Okuma metni
◆ ◆ ◆

| Komisyon Adı | : | (10 / 276, 277, 278, 279) Esas Numaralı Meclis Araştırması Komisyonu |
| Konu | : | Komisyonun çalışma takvimine ilişkin görüşmeler |
| Dönemi | : | 26 |
| Yasama Yılı | : | 2 |
| Tarih | : | 15 .12.2016 |
AYKUT ERDOĞDU (İstanbul) - Bir kere, şunu söyleyeyim: Vallahi de bilmiyordum, billahi de bilmiyordum ki masraflar nasıl... Harcırah Kanunu'nu çok iyi bilirim ama bu Harcırah Kanunu'nda mı, o konuda da düşünmedim. İkincisi...
MİHRİMAH BELMA SATIR (İstanbul) - Demek ki "İyi biliyorum." dediğiniz şeyi de iyi bilemeyebiliyormuşsunuz.
AYKUT ERDOĞDU (İstanbul) - Yahu düşünmedim, daha ne diyeyim ya!
MİHRİMAH BELMA SATIR (İstanbul) - O zaman düşünerek konuşun.
AYKUT ERDOĞDU (İstanbul) - Tamam, düşünerek konuşurken şunu söyleyeyim: O zaman düşünerek, 6245 sayılı Harcırah Kanunu'na göre darbenin aydınlatılmasıyla ilgili hiçbir işe yaramayacak bu finansmanın kamu bütçesine yük olduğunu düşünüyorum efendim. Benim düşüncem, kırmadan, nazik böyle şey...
BAŞKAN - Tabii, bu ayrı bir konu.
AYKUT ERDOĞDU (İstanbul) - Ravza Hanım, sizi küstürmek için söylemiyorum. Vallahi billahi böyle. Çünkü şöyle düşünüyorum, şunu söylüyorum arkadaşlar: Bakın, öyle bir hâle geldi ki, ben de bundan... Hani suçlayarak söylemiyorum ama Çengelköy'deki olanlar yürek yakıcı. Bak, Başkan da geldi, Kazan'daki CHP'liler de çıkmış. Ya bunu söylemeye gerek duymuyorum ama bunu söylemek zorunda bırakıldım...
MİHRİMAH BELMA SATIR (İstanbul) - Hoşunuza gitmedi mi?
BAŞKAN - Güzel oldu, tutanaklara geçti, güzel oldu, bakın. Millî birlik ve beraberlik tutanaklara geçti.

◆ ◆ ◆

Sağlanan veriler

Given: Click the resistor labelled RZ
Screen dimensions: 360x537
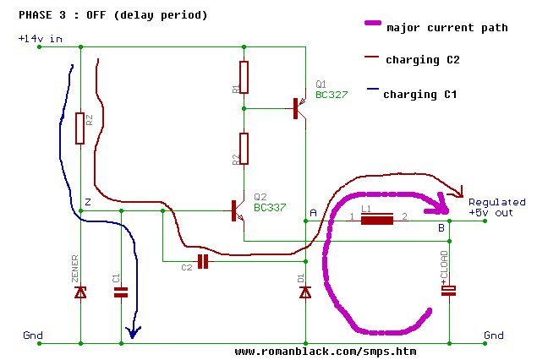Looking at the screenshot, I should (80, 128).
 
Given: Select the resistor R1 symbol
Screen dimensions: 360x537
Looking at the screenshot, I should (244, 77).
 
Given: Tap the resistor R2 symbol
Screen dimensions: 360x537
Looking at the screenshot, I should (244, 149).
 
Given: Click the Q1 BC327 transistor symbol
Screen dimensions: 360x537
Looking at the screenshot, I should (297, 108).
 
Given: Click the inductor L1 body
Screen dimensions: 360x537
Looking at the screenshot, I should (377, 221).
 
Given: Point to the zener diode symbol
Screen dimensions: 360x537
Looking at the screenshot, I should (80, 292).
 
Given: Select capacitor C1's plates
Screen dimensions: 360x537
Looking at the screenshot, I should (121, 292).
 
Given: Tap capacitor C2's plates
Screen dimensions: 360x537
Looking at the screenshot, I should (203, 261).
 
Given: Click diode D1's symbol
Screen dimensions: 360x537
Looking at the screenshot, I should (304, 292).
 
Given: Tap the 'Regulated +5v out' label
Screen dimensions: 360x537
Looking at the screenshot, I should (497, 208).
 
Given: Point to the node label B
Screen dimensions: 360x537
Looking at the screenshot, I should (441, 228).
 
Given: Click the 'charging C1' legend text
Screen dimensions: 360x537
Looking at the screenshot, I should (420, 94).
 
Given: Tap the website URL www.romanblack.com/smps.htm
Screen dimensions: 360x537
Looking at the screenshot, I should (326, 351).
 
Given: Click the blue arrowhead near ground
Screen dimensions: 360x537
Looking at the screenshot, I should (130, 333).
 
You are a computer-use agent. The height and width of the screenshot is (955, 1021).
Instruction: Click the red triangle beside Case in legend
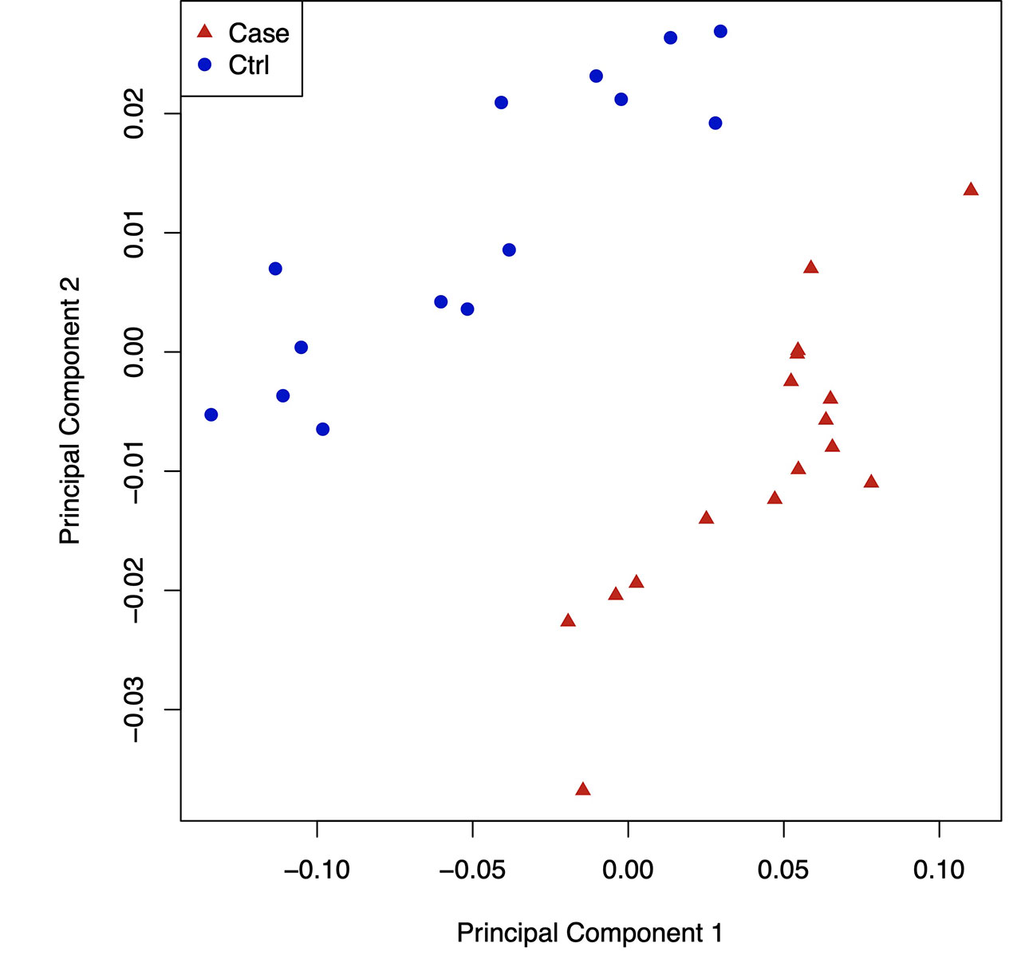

◆ ◆ ◆

Yapılacak iş
Okuma metnine göre Aykut Erdoğdu, finansmanın kamu bütçesine yük olduğu görüşünü hangi kanuna dayandırıyor? Lütfen kanunun sayısını da belirtin. Girdilerin bu görevle hiçbir ilgisi yok.

Çözüm
6245 sayılı Harcırah Kanunu'na.